I pushed back tears because this comes so close to what is painful for me about being a woman in the Church. To be loved continually, but not trusted to accomplish the calling God has given to me with all the tools available to me in my religious community. It hurts so much.

I discovered that I have a gift to heal others through my prayers of faith and through my (artificially limited) access to God's power. That's part of how I decided to become a veterinary nurse. What the Church won't allow me to do with consecrated oil, I will do with medicine and prayer. 

I have a gift. I can use it to benefit the Church in its fullness, or I can go elsewhere with it. Either way, I will not hold it under a bushel or bury it in the ground. That was never an option. 

Those are the words that caught in my throat yesterday and I needed to get them out.

[UPDATE: I need every middle-aged Mormon on Twitter yelling at me because I call my garments Jesus Jammies to: 

  1. Back all the way up. 
  2. Sit all the way down. 
  3. Realize what I do is not up to you.

Garments are not inherently sacred objects that will make me spontaneously combust if I handle or speak about them differently from you. This isn't the ark of the covenant.

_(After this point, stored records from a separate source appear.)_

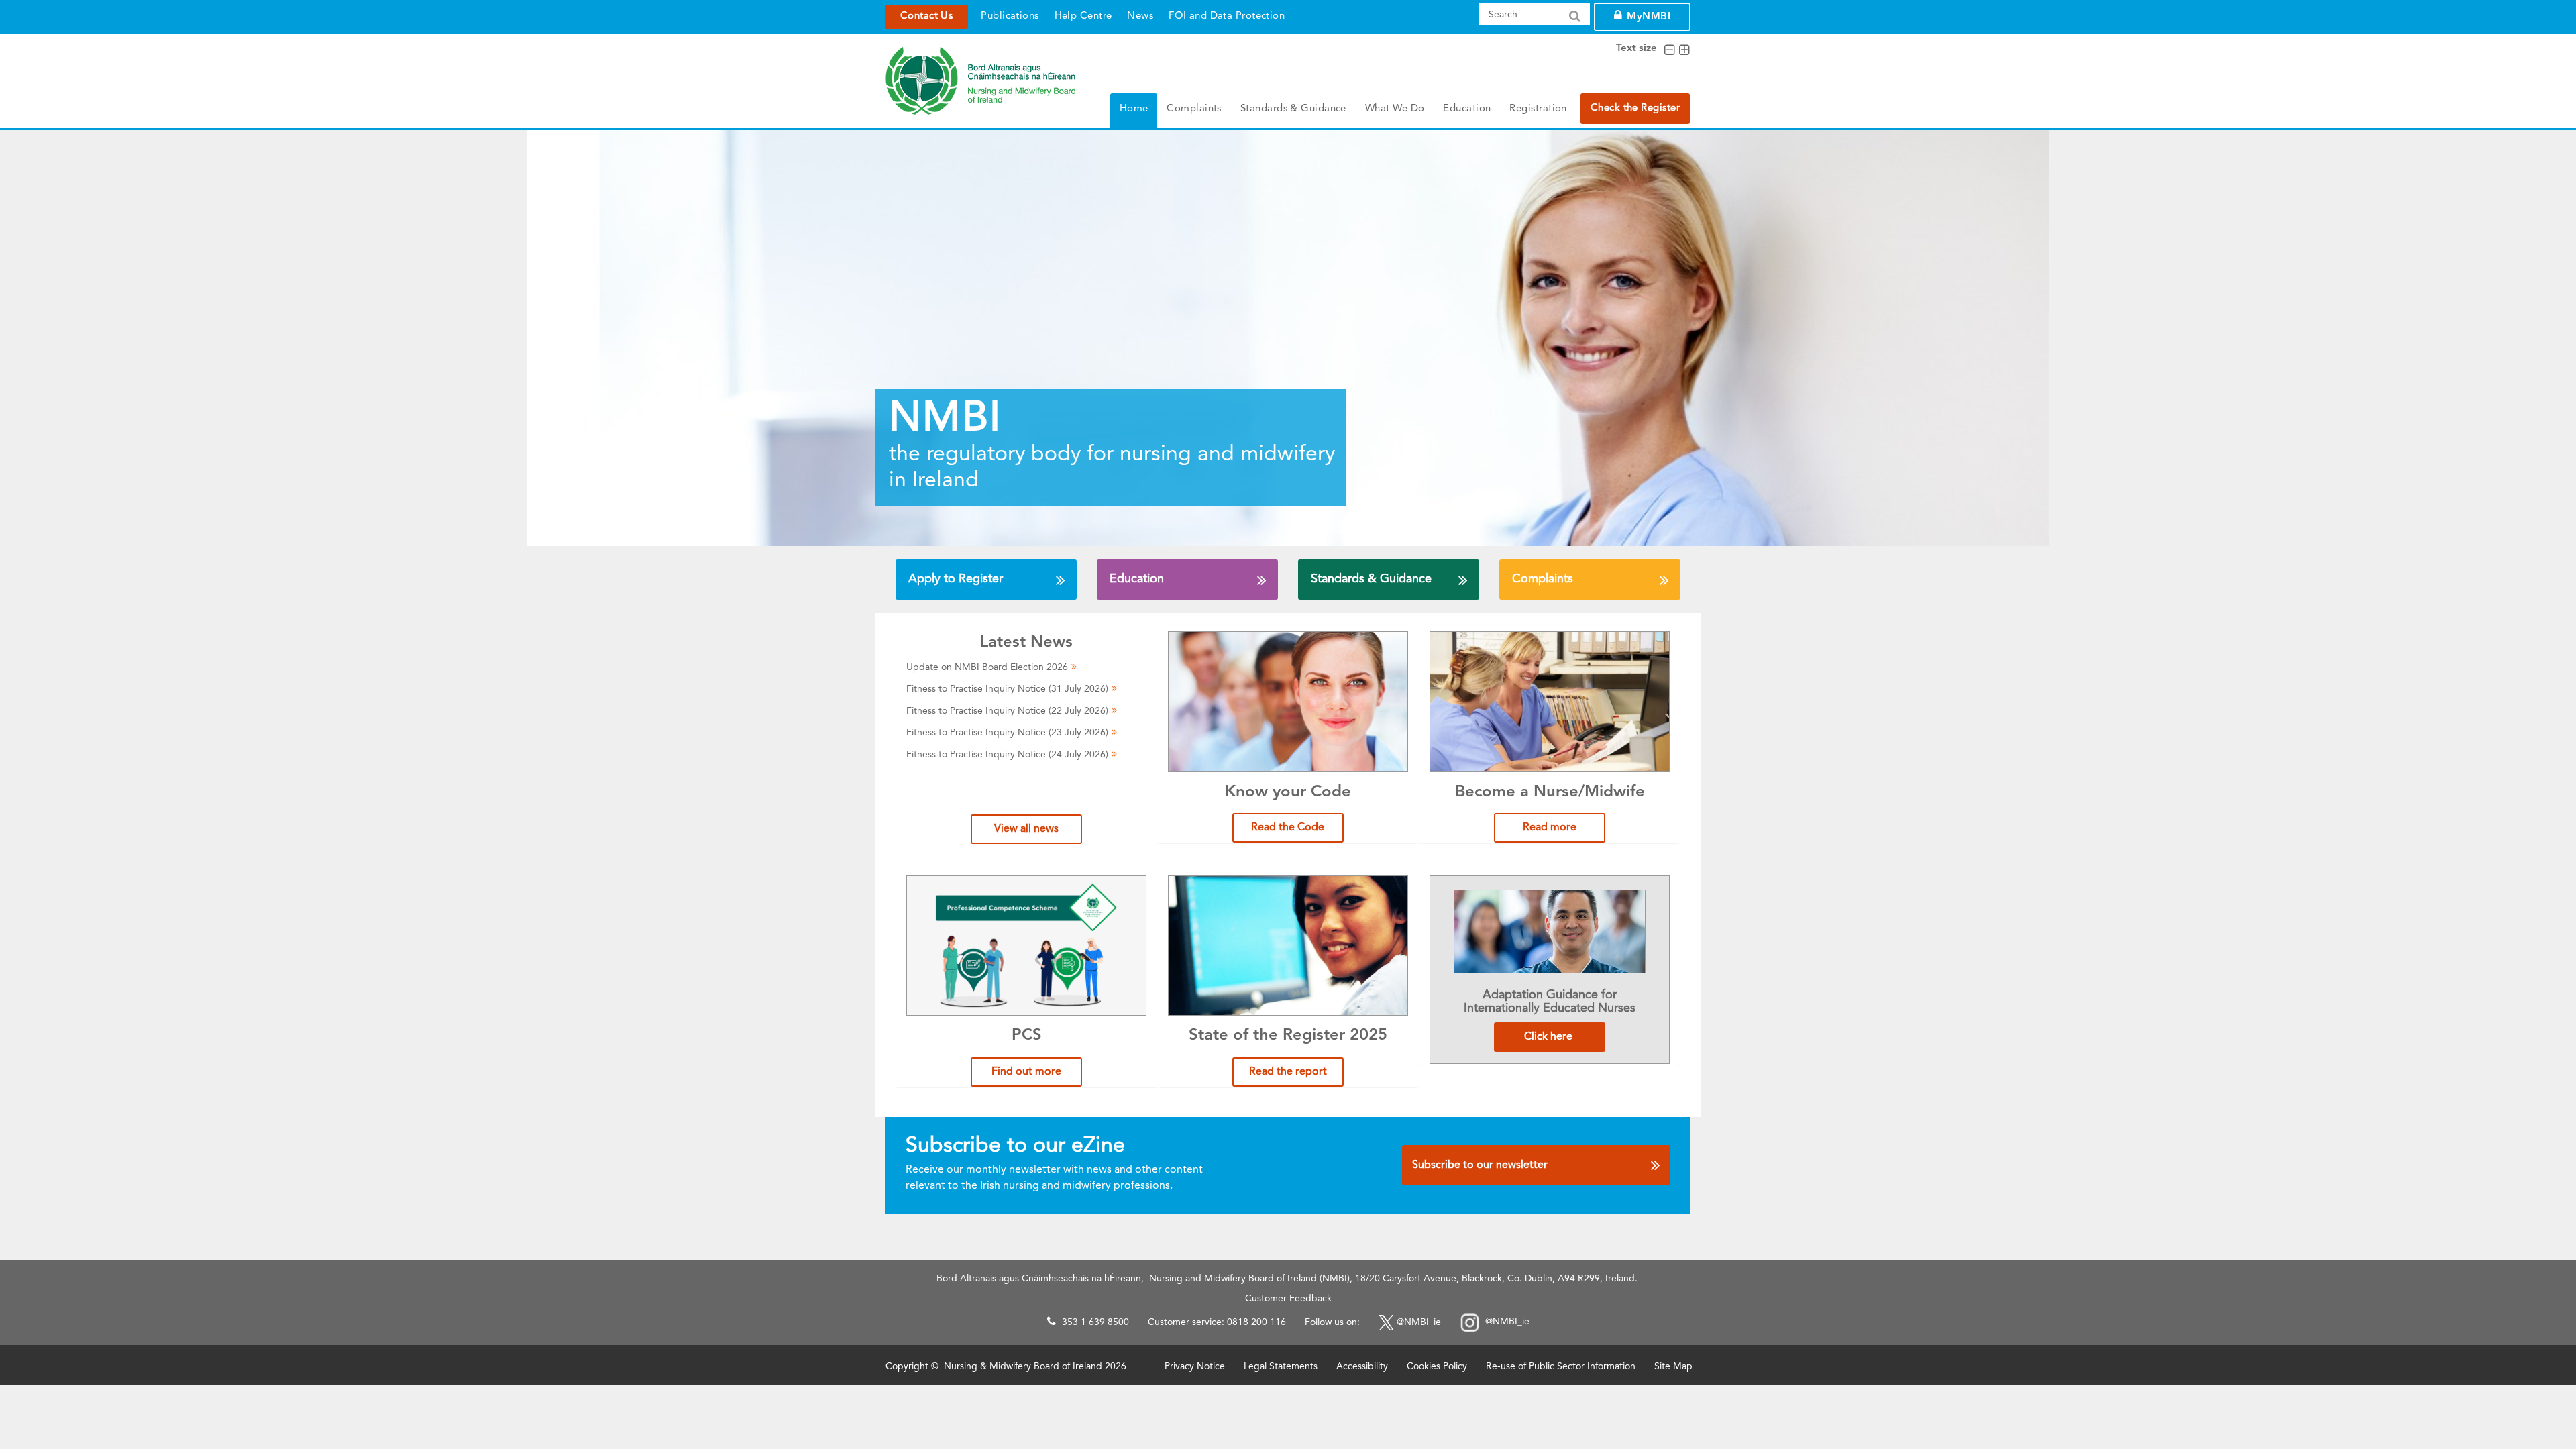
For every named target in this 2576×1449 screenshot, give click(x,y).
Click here (1549, 1037)
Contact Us (926, 16)
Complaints (1194, 109)
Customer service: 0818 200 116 (1217, 1322)
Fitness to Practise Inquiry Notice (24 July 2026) (1007, 754)
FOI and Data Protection (1227, 16)
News (1140, 16)
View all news (1026, 829)
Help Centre (1083, 16)
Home (1134, 109)
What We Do (1395, 109)
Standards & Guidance (1293, 109)
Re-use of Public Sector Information (1560, 1366)
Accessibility (1362, 1366)
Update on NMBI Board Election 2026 (987, 667)
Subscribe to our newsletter (1480, 1165)
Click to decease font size (1669, 50)
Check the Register (1635, 108)
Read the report (1288, 1072)
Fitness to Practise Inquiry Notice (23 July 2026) (1007, 732)
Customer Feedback (1288, 1298)
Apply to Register (955, 579)
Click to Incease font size (1684, 50)
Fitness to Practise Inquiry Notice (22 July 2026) (1007, 711)
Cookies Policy (1437, 1366)
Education (1467, 109)
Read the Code (1287, 827)
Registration (1537, 109)
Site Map (1673, 1366)
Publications (1009, 16)
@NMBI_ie (1419, 1322)
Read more (1549, 827)
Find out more (1026, 1072)
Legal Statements (1281, 1366)
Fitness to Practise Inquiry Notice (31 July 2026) (1007, 689)
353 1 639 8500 (1095, 1322)
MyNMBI (1648, 17)
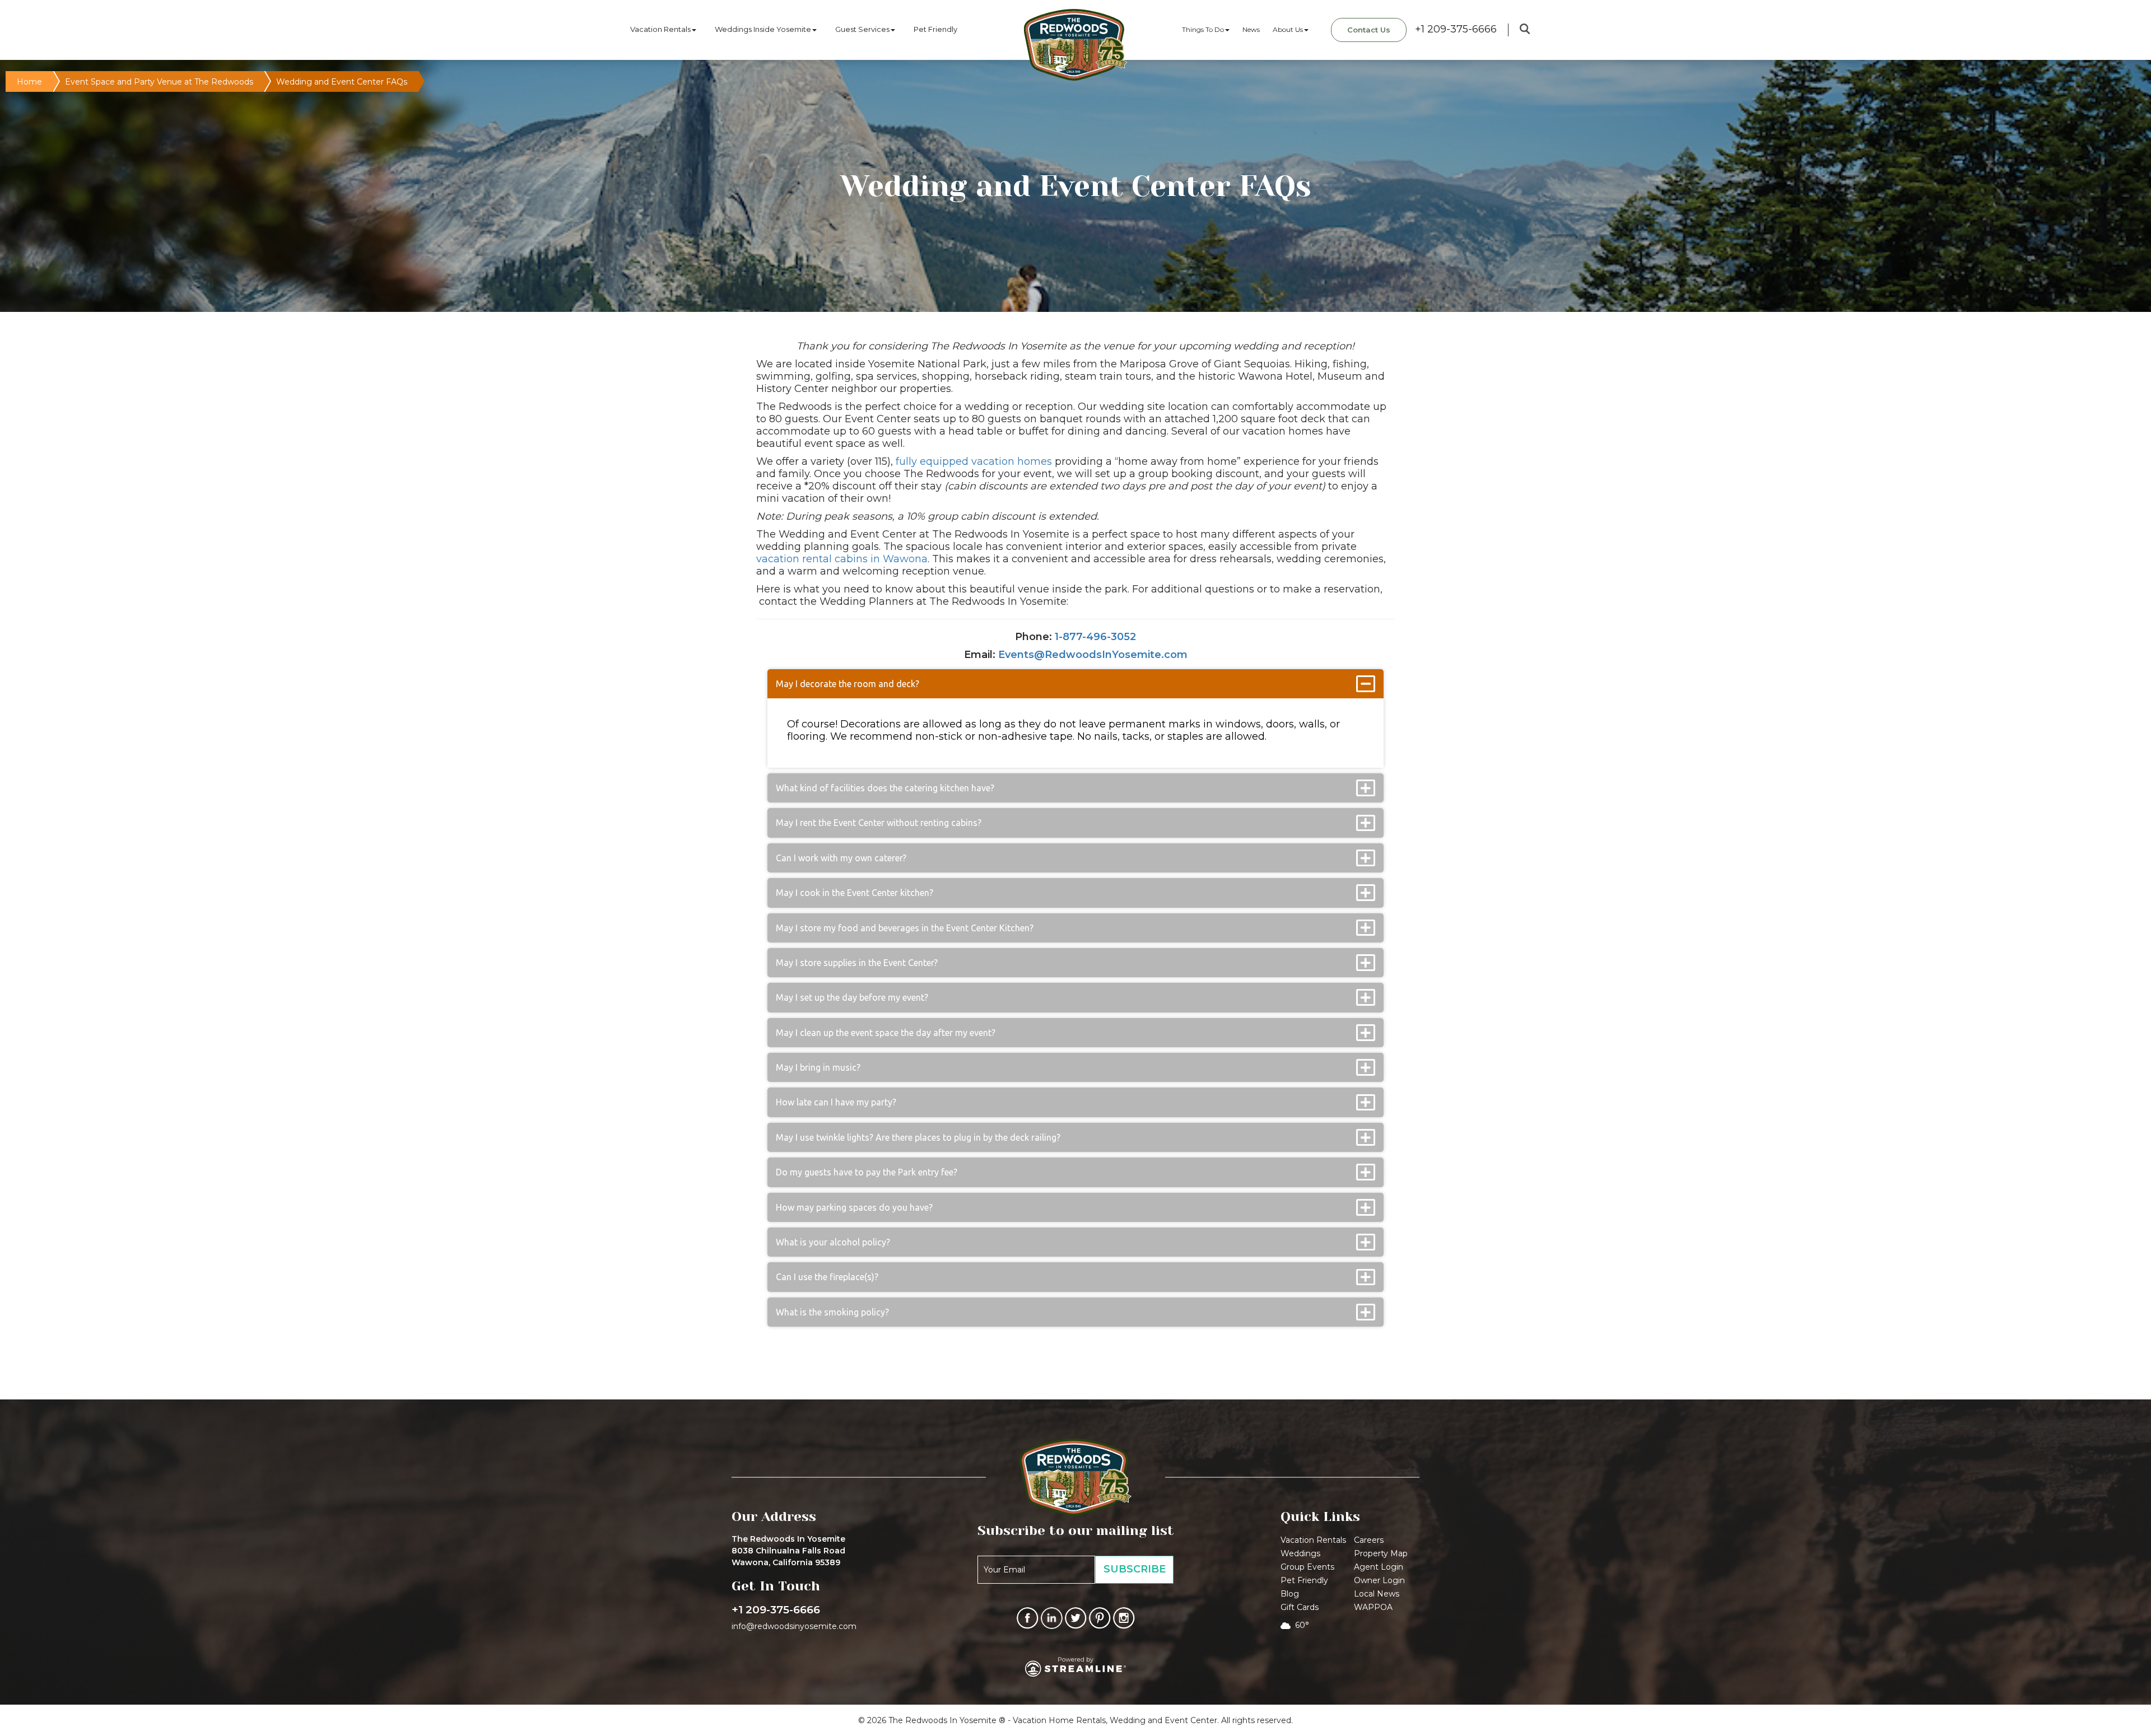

You're picking fights with a stranger on the internet over fabric. Get a grip.

My garments go through my actual life with me. They're stained from my period blood and vaginal discharge. They have sweat stains and smell like dog half the time because I work in a vet clinic. Be precious with yours if that's your life. Don't get pissy with me because I don't.

I know the covenant I made in the temple in relation to the garment. I've performed the ordinances in which they are given. At no point did I vow to be a humorless scold in relation to how other people choose to wear or relate to them. I promised to wear them. Period.

When y'all get the opportunity to return to the Temple, take some time to reflect on the fact that no where in those covenants is a license to police anyone else about anything.]

Seeking, and Not Finding, Healing at Church

There's a tension worth exploring between two ideas about healing I've heard at opposite ends of Mormonism's attendance spectrum:

  1. The Church is a hospital for sinners, not a museum for saints, which is Dear Abby's variation of Luke 5:30-31: "they that are whole need not a physician, but they that are sick. I came not to call the righteous, but the sinners to repentance."
  2. You cannot heal in the same environment that made you sick.

How much I believe either statement depends on the nature of the sickness being addressed. Part of what allowed me to ignore so many things for so long in the Church was because I was going in and out of YSA units so fast, it didn't matter if someone bothered me. Chances were great either they would leave or I would. But once I got married, all of that changed. I couldn't bank on another move, another semester removing crappy people and situations from my life. I had to accept that people are who they are, they very seldomly decide to change, and I would have to find a way to live with that.

I've been thinking a lot about the sacrament meeting I went to at the nursing home. The speaker, for all his other faults, pointed out that we come to church to be edified. We go because it's supposed to feed us and help us. If that's not happening, it's a waste of time. It was an acknowledgement that not everyone who comes to church seeking healing ends up finding it.

 
I think I like the analogy of eating together a little better than the idea of labeling people in the congregation as being "sick." Sickness is something that happens against your will, in response to illnesses we can't always see or confront directly.

People at church aren't racist, sexist, and full of malice towards the marginalized because they're "sick." They're like that because they can be, and there's very little that prohibits or punishes that behavior at church. It's a potluck and that's what they choose to bring.

So my way of looking at it is "Am I putting my time and energy to make something that took time, energy, effort, and quality ingredients to this potluck, and the only thing there for me to eat is what I brought?" At that point, that's a crap potluck. Plain and simple.

I can stay at my own house and eat what I was going to bring. Why do I need to go somewhere else to do that? The only answer to that I've come up with so far is "the hope it'll be different this time." When I'm in the mood to let my curiosity override my past experience.